CIS Colloquium, Oct 19, 2010, 11:00AM - 12:00PM, Barton Hall Room 108A
Supervised and Semi-Supervised Image Alignment
Xiaoming Liu, Ph.D., General Electric Global Research
The first part of the talk will give an overview of the various intelligence video projects being developed at the Visualization and Computer Vision Lab of GE Global Research. The second part of the talk presents a discriminative framework for supervised image alignment. Although conventional generative model based Active Appearance Models (AAM) have achieved some success, they suffer from the generalization problem, i.e., how to align any image with a generic model. We treat the iterative image alignment problem as a process of maximizing the score of a trained two-class classifier that is able to distinguish correct alignment (positive class) from incorrect alignment (negative class). During the modeling stage, given a set of images with ground truth landmarks, we train a conventional Point Distribution Model (PDM) and a boosting-based classifier, which we call Boosted Appearance Model (BAM). When tested on an image with the initial landmark locations, the proposed algorithm iteratively updates the shape parameters of the PDM via the gradient ascent method such that the classification score of the warped image is maximized. The proposed framework is applied to the face alignment problem. We experimentally show that, compared to the AAM-based approach, this framework greatly improves the robustness, accuracy and efficiency of face alignment. We will also present an extension to BAM, which utilizes a ranked learning scheme to ensure that a convex alignment cost surface is obtained. Finally I will present a number of recent advance in semi-supervised image alignment. Parts of this talk have been published in several vision conferences and journal, including BMVC 06,07, CVPR 07,08,09, ICCV 07,09, ECCV 10, IVC, and PAMI.

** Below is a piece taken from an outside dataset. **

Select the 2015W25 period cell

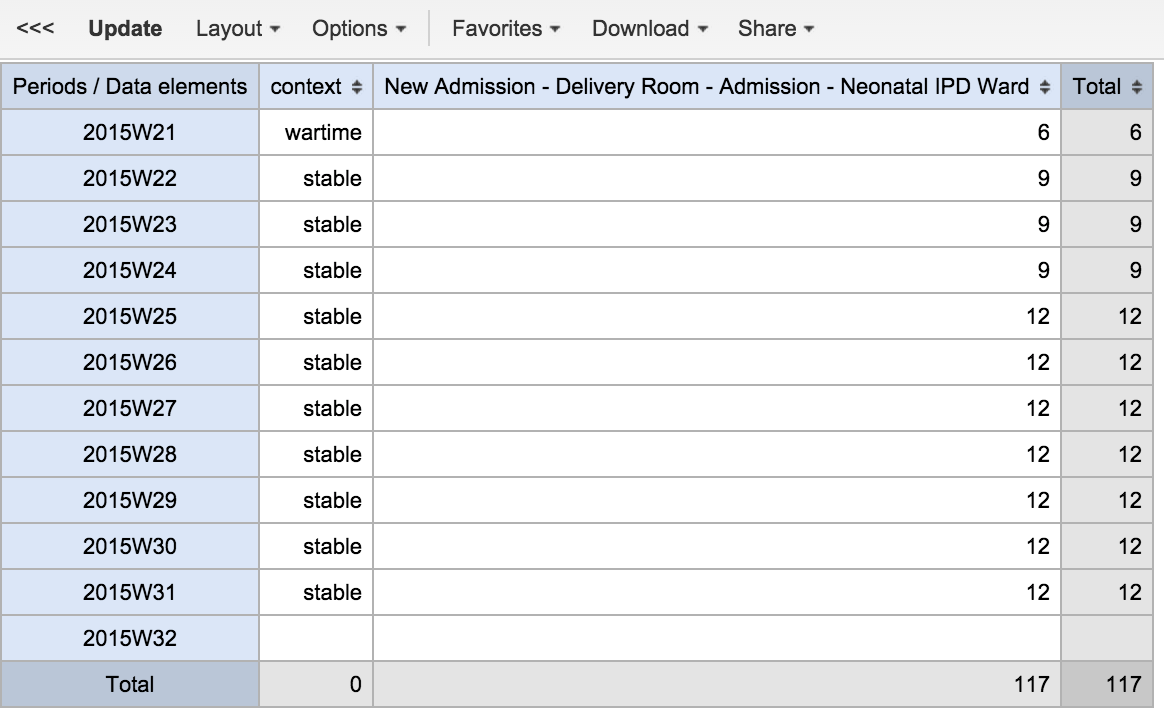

Dr. Xiaoming Liu is a research scientist at General Electric (GE) Global Research. He received the B.E. degree from Beijing Information Technology Institute, Beijing, China and the M.E. degree from Zhejiang University, Hangzhou, China, in 1997 and 2000 respectively, both in Computer Science, and the Ph.D. degree in Electrical and Computer Engineering from Carnegie Mellon University (CMU), in 2004. His research interests include computer vision, pattern recognition, and machine learning, with a recent focus on facial image processing in the context of surveillance videos. At GE, he was the PI for the current NIJ "Site-Adaptive Face Recognition at a Distance" program and the project leader of the BIRD "ID Kiosk" program. He has lead the execution of the NIJ "Active 3D Face Capture" program and was the main contributor of the NIJ "High Quality 3D Facial Images from Surveillance Video" program. He has authored more than 50 peer-reviewed scientific publications, and has over 10 U.S. patents pending.